My Christopher always tells me not to dwell on the negative, to focus on the good instead. He especially emphasized this when he asked if I was okay and what I was thinking. He got an "ok" and that I was hoping that the Portland Fire & Rescue would not recover the body because it would be bloated and perhaps damaged by river creatures and I didn't want my other son to have to identify it. I don't think he was expecting THAT. Truth is, I was thinking about that a lot. I went back and forth between that and dreading having the Willamette River be my boy's final resting place and hoping that it was a quick, painless death rather than prolonged. Conflicting reports state the body has not been recovered while others state it has. My other son hasn't let me know which is true. My mind was a dark place Saturday (and now) so I had to stay numb or lose my mind.

I did take Chris's advice and decided to focus on the positive before going to bed. I know he had an amazing high school experience and a great senior year. He got to have the American dream his mother immigrated here for. At one point he wanted to be an FBI or CIA operative and I have no doubt he would have been an amazing one.

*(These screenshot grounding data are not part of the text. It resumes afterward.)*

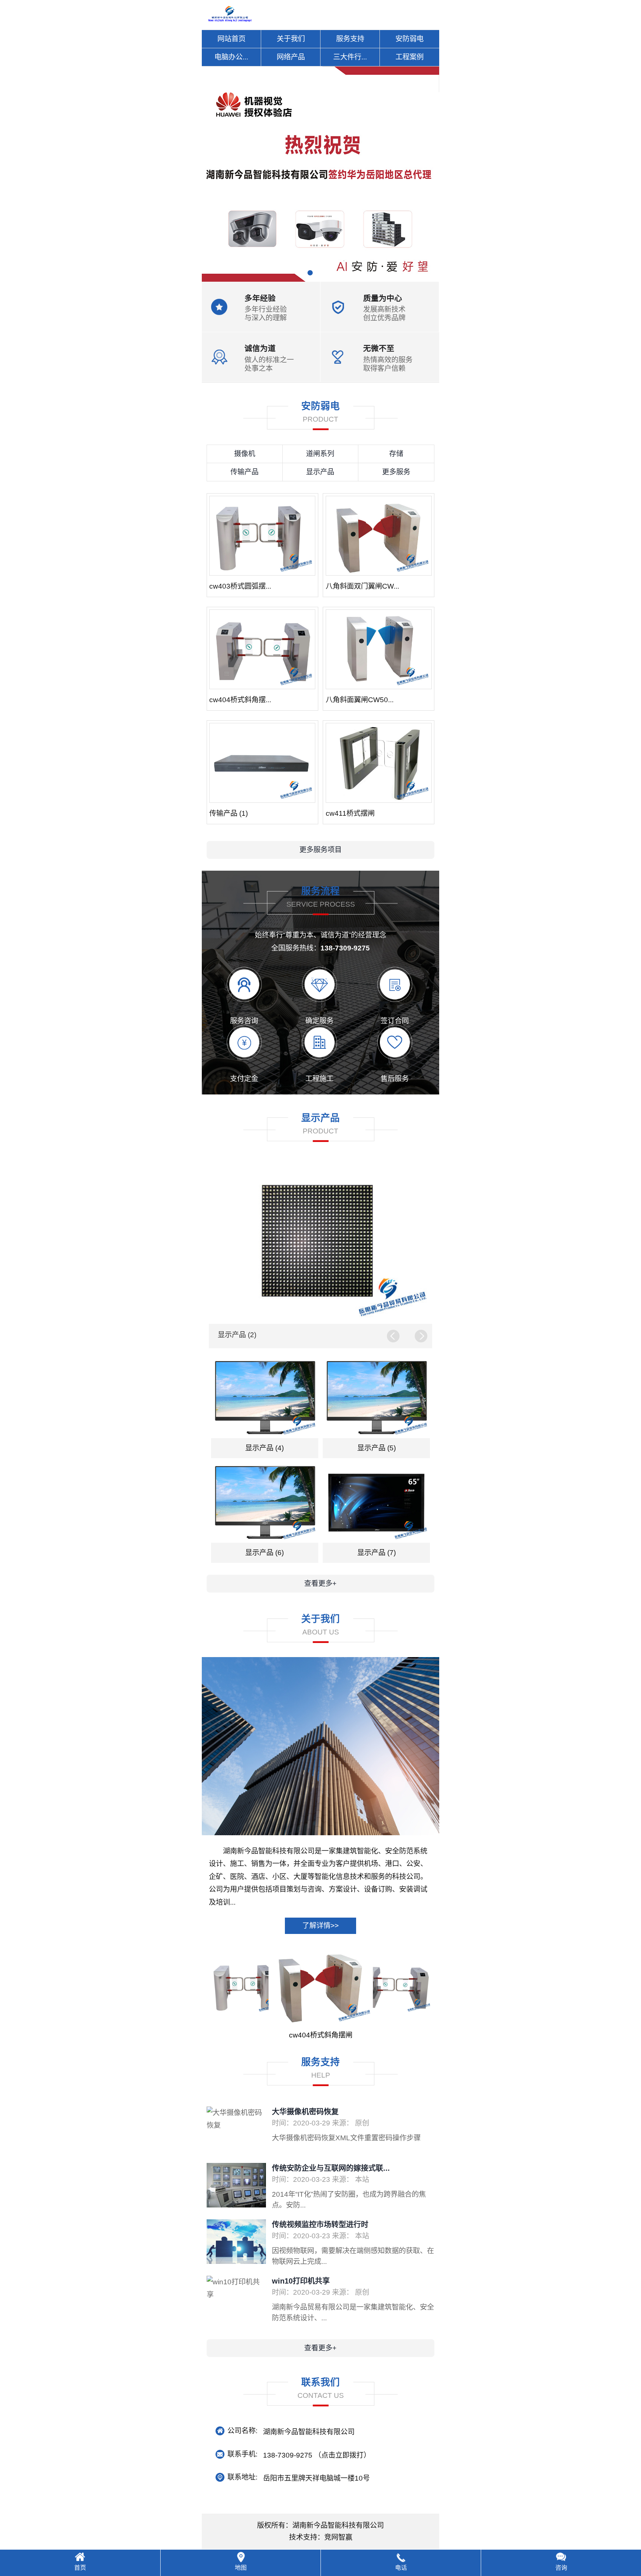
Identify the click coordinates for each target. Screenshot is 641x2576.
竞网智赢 (338, 2537)
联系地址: (242, 2477)
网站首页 (231, 39)
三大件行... (350, 57)
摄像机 (244, 454)
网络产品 (291, 57)
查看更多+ (320, 1583)
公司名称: (242, 2431)
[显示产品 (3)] (320, 1242)
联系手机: (242, 2454)
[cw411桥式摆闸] (379, 763)
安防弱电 (409, 39)
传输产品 (244, 472)
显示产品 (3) (237, 1335)
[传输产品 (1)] (262, 763)
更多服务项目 (320, 850)
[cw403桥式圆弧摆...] (262, 536)
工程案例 (409, 57)
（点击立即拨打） (317, 2454)
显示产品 (320, 472)
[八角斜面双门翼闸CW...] (379, 536)
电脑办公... (231, 57)
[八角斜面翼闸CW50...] (379, 649)
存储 (396, 454)
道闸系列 (320, 454)
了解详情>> (320, 1925)
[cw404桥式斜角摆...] (262, 649)
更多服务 (396, 472)
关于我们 (291, 39)
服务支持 (350, 39)
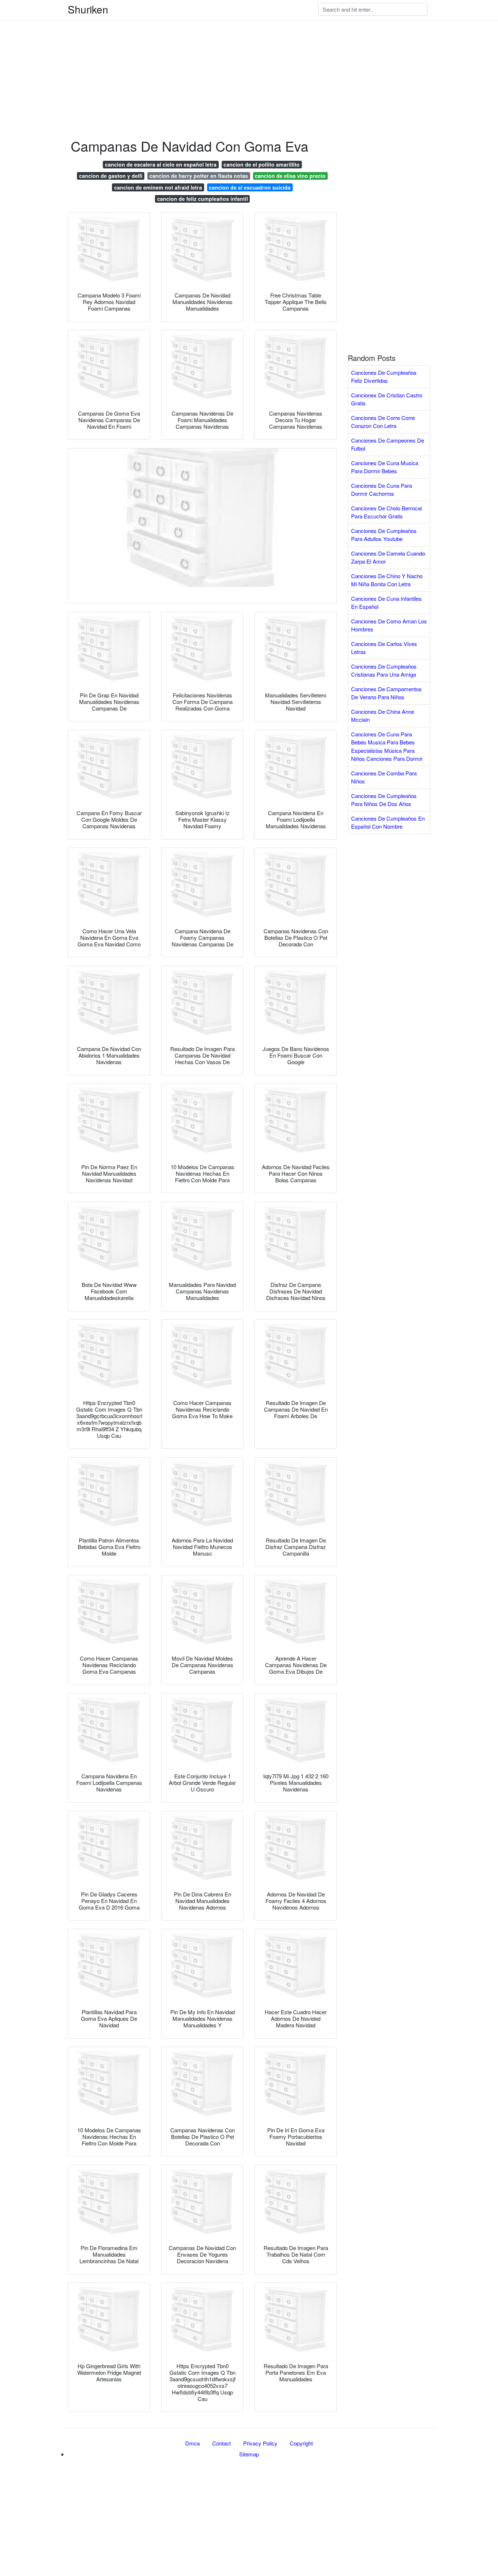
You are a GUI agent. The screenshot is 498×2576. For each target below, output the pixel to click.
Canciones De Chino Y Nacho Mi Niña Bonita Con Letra (387, 580)
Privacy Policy (260, 2443)
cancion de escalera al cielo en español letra (161, 164)
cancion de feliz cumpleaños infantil (202, 198)
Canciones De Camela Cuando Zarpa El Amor (388, 557)
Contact (221, 2443)
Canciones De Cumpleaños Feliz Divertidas (384, 377)
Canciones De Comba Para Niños (384, 777)
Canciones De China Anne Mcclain (382, 716)
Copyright (301, 2443)
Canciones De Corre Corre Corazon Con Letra (383, 422)
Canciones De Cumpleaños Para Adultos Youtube (384, 535)
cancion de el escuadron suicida (250, 187)
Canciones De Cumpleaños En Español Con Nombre (388, 822)
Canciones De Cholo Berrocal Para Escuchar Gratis (386, 512)
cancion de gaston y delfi (111, 175)
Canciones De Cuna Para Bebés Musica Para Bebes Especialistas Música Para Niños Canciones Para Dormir (387, 746)
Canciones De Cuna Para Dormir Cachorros (381, 490)
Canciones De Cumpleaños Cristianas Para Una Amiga (384, 670)
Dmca (192, 2443)
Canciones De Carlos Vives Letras (384, 648)
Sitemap (249, 2454)
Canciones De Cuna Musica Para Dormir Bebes (384, 467)
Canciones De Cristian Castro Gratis (386, 399)
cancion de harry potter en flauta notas (198, 175)
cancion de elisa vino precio (290, 175)
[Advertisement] (218, 51)
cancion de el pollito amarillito (261, 164)
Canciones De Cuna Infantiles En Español (386, 603)
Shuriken (88, 9)
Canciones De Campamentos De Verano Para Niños (386, 693)
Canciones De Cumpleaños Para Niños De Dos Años (384, 800)
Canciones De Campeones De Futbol (387, 444)
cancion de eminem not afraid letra (158, 187)
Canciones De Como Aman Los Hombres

He was set to start his next chapter as he was already enrolled in college and had a job lined up. He was in a very positive place.

I've been reading books by psychic medium Echo Bodine about the death process which have really helped with this particular event. Echo talks about why the soul is here on earth and what happens when its time is up. She calls death "graduation" because at the time of death the soul has completed the time it needed to learn the lessons it had to learn in this incarnation. She also advices that if we are open, the souls of our departed will visit us in our sleep. I had such a visitation last night.

It started with whatever dream I was actively in when my son made his visitation. I keep thinking he was dream bombing, just like photo bombing. I was conscious of being pulled away from the dream by the awareness of a presence. I can't even remember what I was dreaming but I remember the awareness and the pull of a presence. I also remember knowing that it was to my left and I wonder if the side of the body has any significance. I turned my head first to see him standing there wearing the same clothes and in the same stance as in the picture everyone is using for their memorials. I felt the same aloofness he shows in the picture. That sense of "whatever" and self absorption he always had. I remember smiling and calling him to ask him to come over. There was no response but I got a sense of knowing that he is ok and that he is fine with both his death and the manner in which he died. I turned my whole body with the intention of walking to him but that's when my toy Malti-poo, Zoe, jumped off the bed and I was jolted awake knowing that means she won't go potty outside if not accompanied. Between Zoe and my son they knew that what I got would be enough and that, perhaps, he just isn't ready to give me more. After letting Zoe potty and going back to bed, I did invite him to come back again. I let him know that is something I am both open to and I would welcome it.

I also wondered what lesson there is here for those of us touched by his death. Everyone will take a different lesson but I think mine goes right back to preparing children for the adversities of life. It's in the reality that this group of young adults went to the river ill prepared for the realities of swimming in such a body of water. They didn't think about the depth of the river, didn't consider the current and didn't bring the tools they needed to adequately play in the river. They forgot to honor that Mother Nature is much, much mightier and that we are but lowly mortals operating within a much mightier universe. They brought youth, carefree attitudes and a belief that they would live forever. Yet all of their lives are irreversibly altered because of this event.

So, while countless adolescents will continue to roll their eyes at me and some will tell me to "fuck off" or call me a "bitch", I am doing what I have been called to do. My soul's charge in this incarnation is to help young men and women acquire the tools they need to "swim" in the mighty river of life.